Step 1: Sample Recombination Position

Recombination events are a Poisson process along the genome with rate \(\rho \cdot L\) per base pair, where \(L\) is the total tree length.

def sample_next_recomb(treelen, rho):
    """
    Sample the distance to the next recombination event.

    The waiting time (in base pairs) is exponential with rate
    rho * treelen.

    Parameters
    ----------
    treelen : float
        Total tree length.
    rho : float
        Per-base recombination rate.

    Returns
    -------
    float
        Distance in base pairs to the next recombination.
    """
    rate = max(treelen * rho, rho)  # guard against zero tree length
    # Exponential waiting time: the mean distance between recombination
    # events is 1 / (rho * treelen) base pairs.
    return random.expovariate(rate)

Step 2: Sample Recombination Time

Given that recombination occurs, the time is weighted by the amount of branch material at each time interval:

\[P(\text{recomb at time } k) \propto n_{\text{branches}}[k] \cdot \Delta t_k\]
def sample_recomb_time(nbranches, time_steps, root_age_index):
    """
    Sample which time interval the recombination falls in.

    Probability is proportional to the amount of branch material
    at each time interval: nbranches[k] * time_steps[k].

    Parameters
    ----------
    nbranches : list of int
        Number of branches at each time interval.
    time_steps : list of float
        Time step sizes.
    root_age_index : int
        Time index of the root (recombination can only happen below).

    Returns
    -------
    int
        Time index of the recombination.
    """
    # Weight each interval by total branch material = count * duration.
    # More branches and longer intervals mean more opportunity for
    # recombination to land in that interval.
    weights = [nbranches[i] * time_steps[i]
               for i in range(root_age_index + 1)]
    total = sum(weights)
    probs = [w / total for w in weights]

    # Sample from categorical distribution using inverse CDF.
    r = random.random()
    cumsum = 0.0
    for i, p in enumerate(probs):
        cumsum += p
        if r < cumsum:
            return i
    return len(probs) - 1

Step 3: Sample Recombination Node

Given the time, the recombination branch is chosen uniformly among all branches that exist at that time index (excluding the root):

def sample_recomb_node(states, recomb_time_index, root_name):
    """
    Sample which branch the recombination falls on.

    Parameters
    ----------
    states : set of (str, int)
        Valid coalescent states.
    recomb_time_index : int
        Time index of the recombination.
    root_name : str
        Name of the root node (excluded from recombination).

    Returns
    -------
    str
        Name of the node below the recombination point.
    """
    # Filter to branches that exist at this time, excluding the root
    # (recombination above the root has no effect since there is only
    # one lineage there).
    branches = [name for name, timei in states
                if timei == recomb_time_index and name != root_name]
    return random.choice(branches)

Step 4: Sample Coalescence Time

After the recombination, the detached lineage must re-coalesce. It floats upward through the time grid, with a chance to coalesce at each interval — the same discrete coalescent process used in the transition probabilities.

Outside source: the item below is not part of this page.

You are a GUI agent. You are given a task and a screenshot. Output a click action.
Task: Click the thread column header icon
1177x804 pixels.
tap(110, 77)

Probability Aside — The coalescent race

Re-coalescence is a “race” between the detached lineage and the existing tree. At each time interval, the detached lineage has \(n_{\text{branches}}[j]\) potential partners. The probability of coalescing with any one of them in a small time interval \(\Delta t\) is approximately \(n_{\text{branches}}[j] \cdot \Delta t / (2N_j)\). If the lineage fails to coalesce, it moves to the next interval and tries again.

This is the same discrete-coalescent process that generates the re-coalescence distribution in the transition probability derivation (Transition Probabilities). The only difference is that here we are sampling from the distribution (using random numbers) rather than computing it (enumerating all possibilities).

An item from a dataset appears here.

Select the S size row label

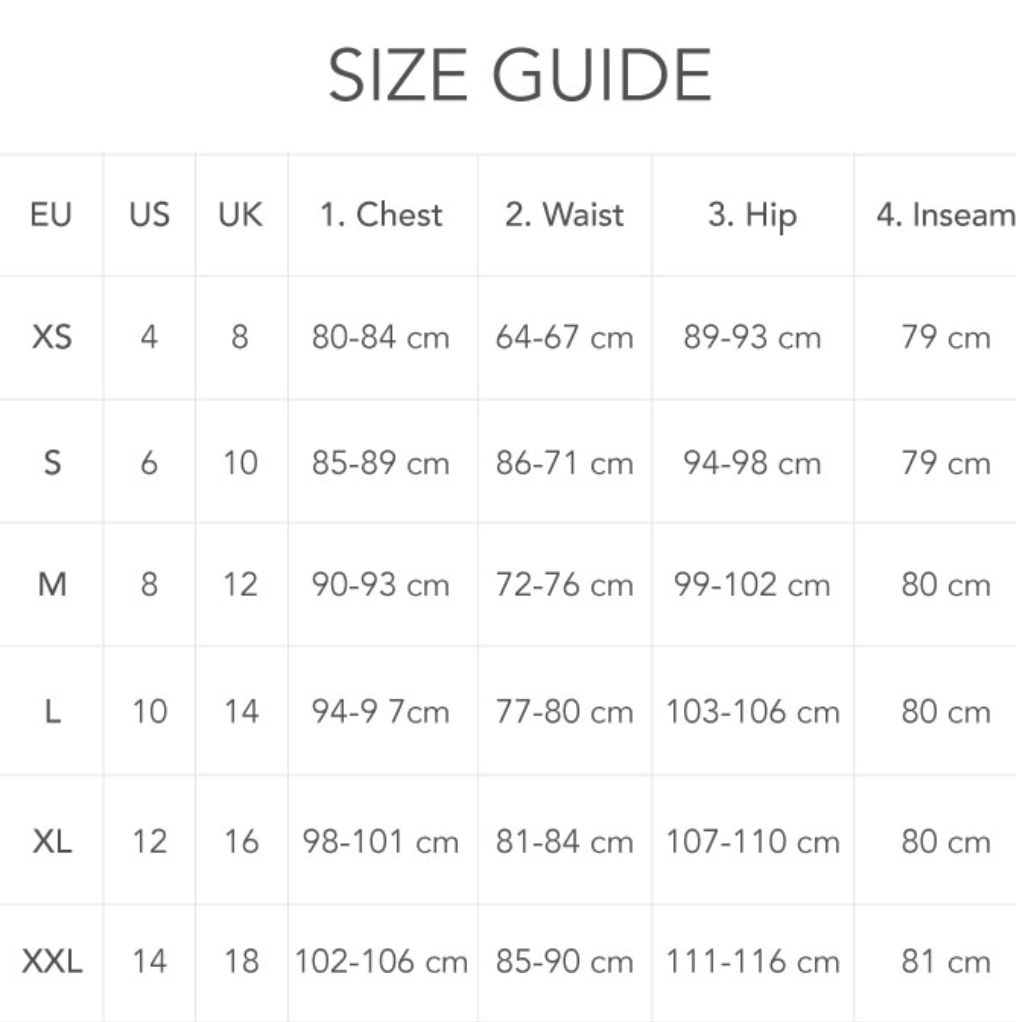[52, 463]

def sample_coal_time(recomb_time_index, nbranches, popsizes,
                     coal_times, ntimes, recomb_node, states):
    """
    Sample the re-coalescence time after a recombination.

    The lineage starts at recomb_time_index and moves upward,
    with a hazard of coalescing at each time interval proportional
    to the number of available lineages / (2 * Ne).

    Parameters
    ----------
    recomb_time_index : int
        Time index where recombination occurred.
    nbranches : list of int
        Number of branches at each time interval.
    popsizes : list of float
        Population sizes at each time interval.
    coal_times : list of float
        Interleaved time points and midpoints.
    ntimes : int
        Number of time intervals.
    recomb_node : object
        The recombination node (used to adjust lineage count).
    states : set of (str, int)
        Valid coalescent states.

    Returns
    -------
    int
        Time index of re-coalescence.
    """
    j = recomb_time_index
    last_kj = nbranches[max(j - 1, 0)]

    while j < ntimes - 1:
        kj = nbranches[j]

        # Adjust: if the recomb node passes through this interval,
        # it shouldn't count as an available coalescence partner.
        # (A lineage cannot coalesce with itself.)
        if ((recomb_node.name, j) in states and
                recomb_node.parents[0].age > times[j]):
            kj -= 1

        assert kj > 0

        # Compute exposure in this interval using the interleaved
        # coal_times structure (see :ref:`argweaver_time_discretization`).
        A = (coal_times[2*j + 1] - coal_times[2*j]) * kj
        if j > recomb_time_index:
            A += (coal_times[2*j] - coal_times[2*j - 1]) * last_kj

        # Trial: coalesce in this interval?
        # Draw a Bernoulli trial with success probability = coal_prob.
        coal_prob = 1.0 - exp(-A / float(popsizes[j]))
        if random.random() < coal_prob:
            break

        # Survived this interval; move to the next tick mark on the dial.
        j += 1
        last_kj = kj

    return j

Step 5: Sample Coalescence Node

Given the coalescence time, the branch is chosen uniformly among valid branches at that time, excluding the recombination node itself and certain relatives:

def sample_coal_node(states, coal_time_index, recomb_node, tree, times):
    """
    Sample which branch the re-coalescing lineage joins.

    Parameters
    ----------
    states : set of (str, int)
        Valid coalescent states.
    coal_time_index : int
        Time index of the re-coalescence.
    recomb_node : object
        The node where recombination occurred.
    tree : tree object
        The local tree.
    times : list of float
        Discretized time points.

    Returns
    -------
    str
        Name of the node below the coalescence point.
    """
    coal_time = times[coal_time_index]

    # Build exclusion set: the recomb node and its descendants
    # at the same time (since coal points collapse).
    # The lineage cannot re-coalesce with the subtree it just
    # detached from --- that would create a trivial recombination.
    exclude = set()

    def walk(node):
        exclude.add(node.name)
        if node.age == coal_time:
            for child in node.children:
                walk(child)

    walk(recomb_node)

    # Also exclude the recomb node's parent at its time
    exclude_parent = (recomb_node.parents[0].name,
                      times.index(recomb_node.parents[0].age))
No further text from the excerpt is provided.